## EXERCISE
Take the material below and reproduce, word for word, only the lines from the line with "Given: Launch Speech Recognition settings" through the line with "Screen dimensions: 1504x1087".

====== RECORDS FOR THIS EXERCISE

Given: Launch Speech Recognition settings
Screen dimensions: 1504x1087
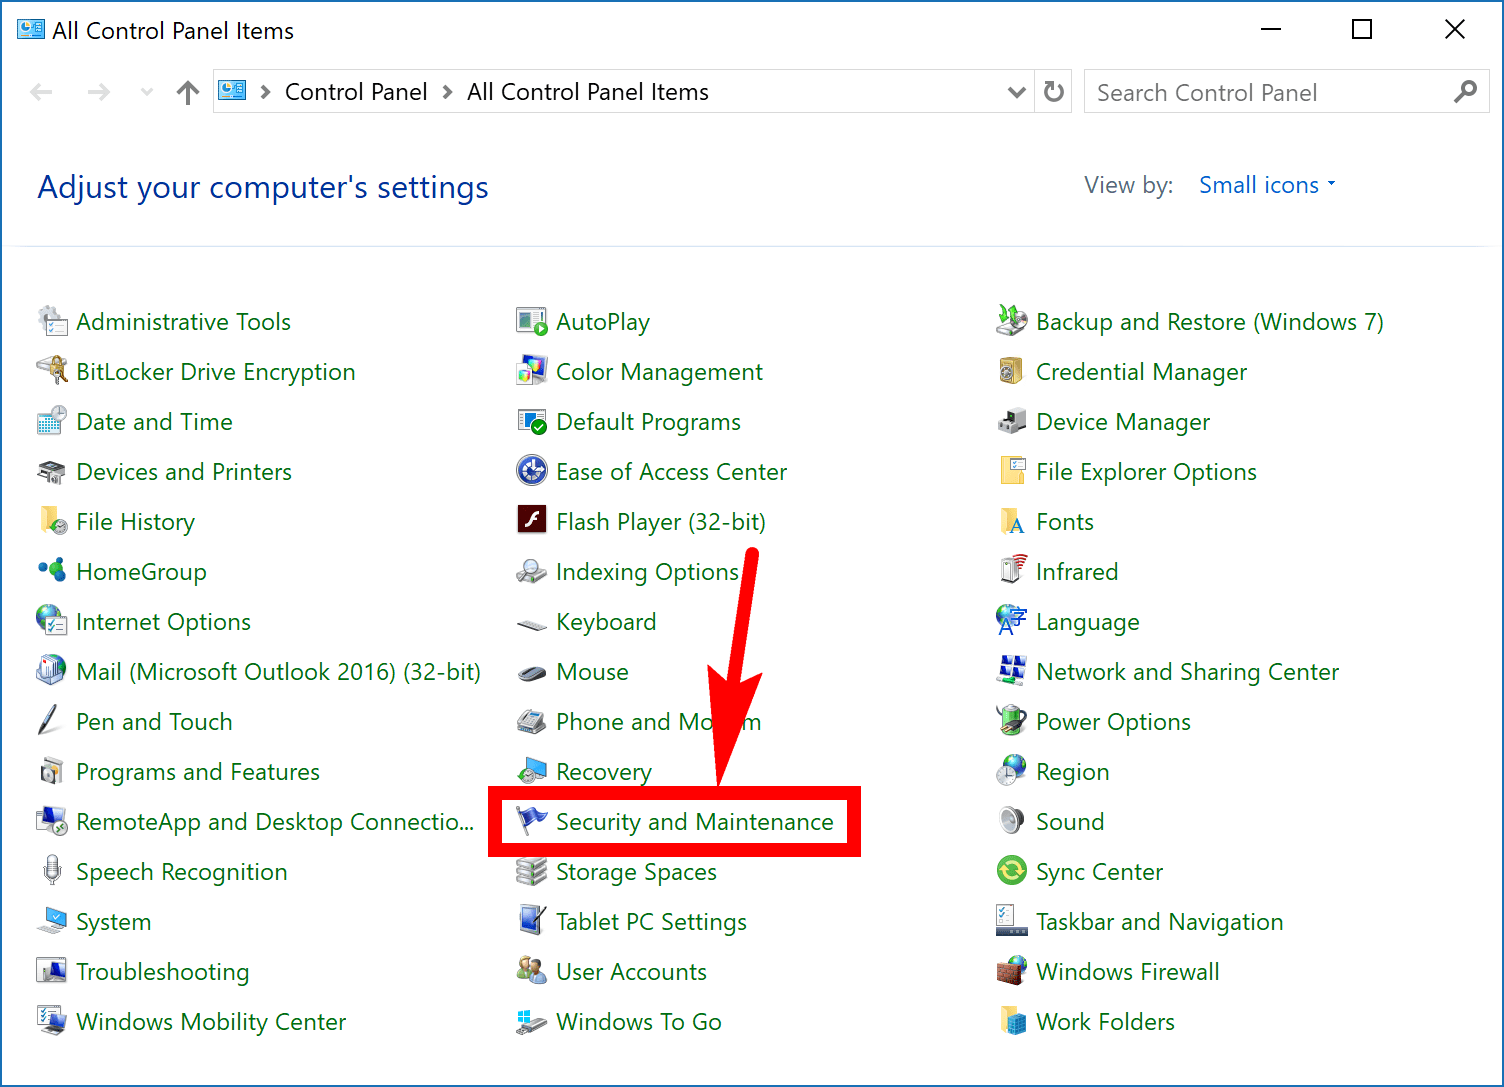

============
====== RECORDS FOR THIS EXERCISE

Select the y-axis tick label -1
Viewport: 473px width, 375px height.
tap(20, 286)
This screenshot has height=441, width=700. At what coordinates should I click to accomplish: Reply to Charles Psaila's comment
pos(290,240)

============
====== RECORDS FOR THIS EXERCISE

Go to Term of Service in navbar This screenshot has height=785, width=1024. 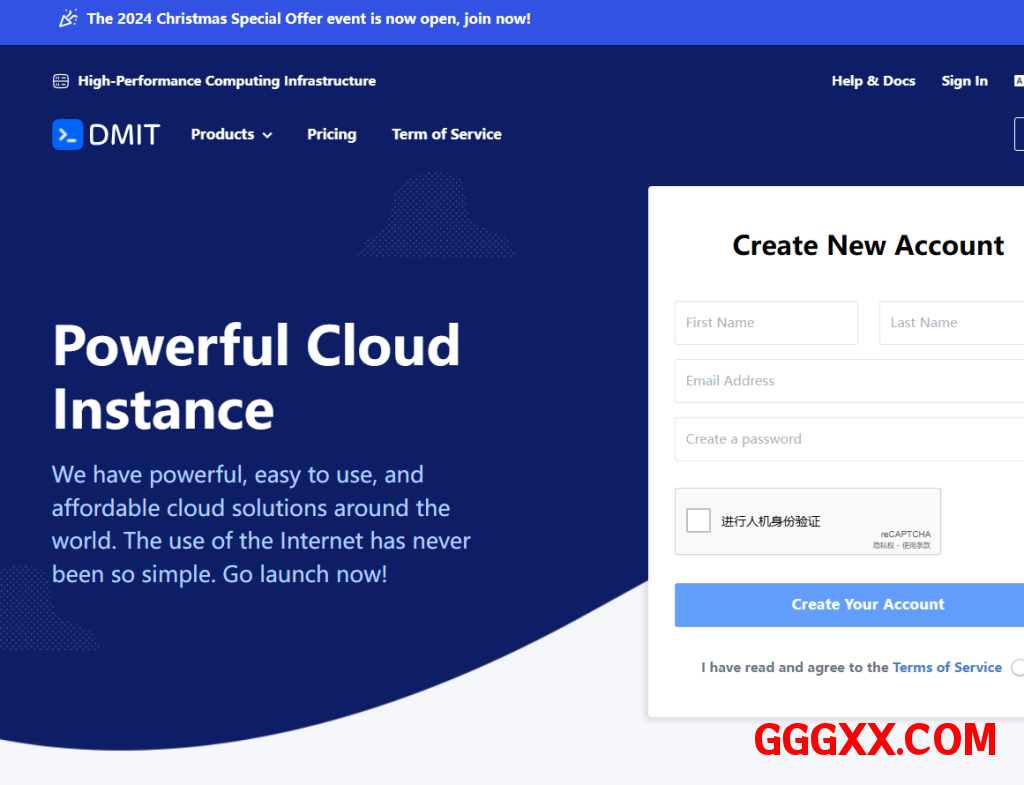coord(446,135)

============

## REPLY TO THE EXERCISE
Given: Launch Speech Recognition settings
Screen dimensions: 1504x1087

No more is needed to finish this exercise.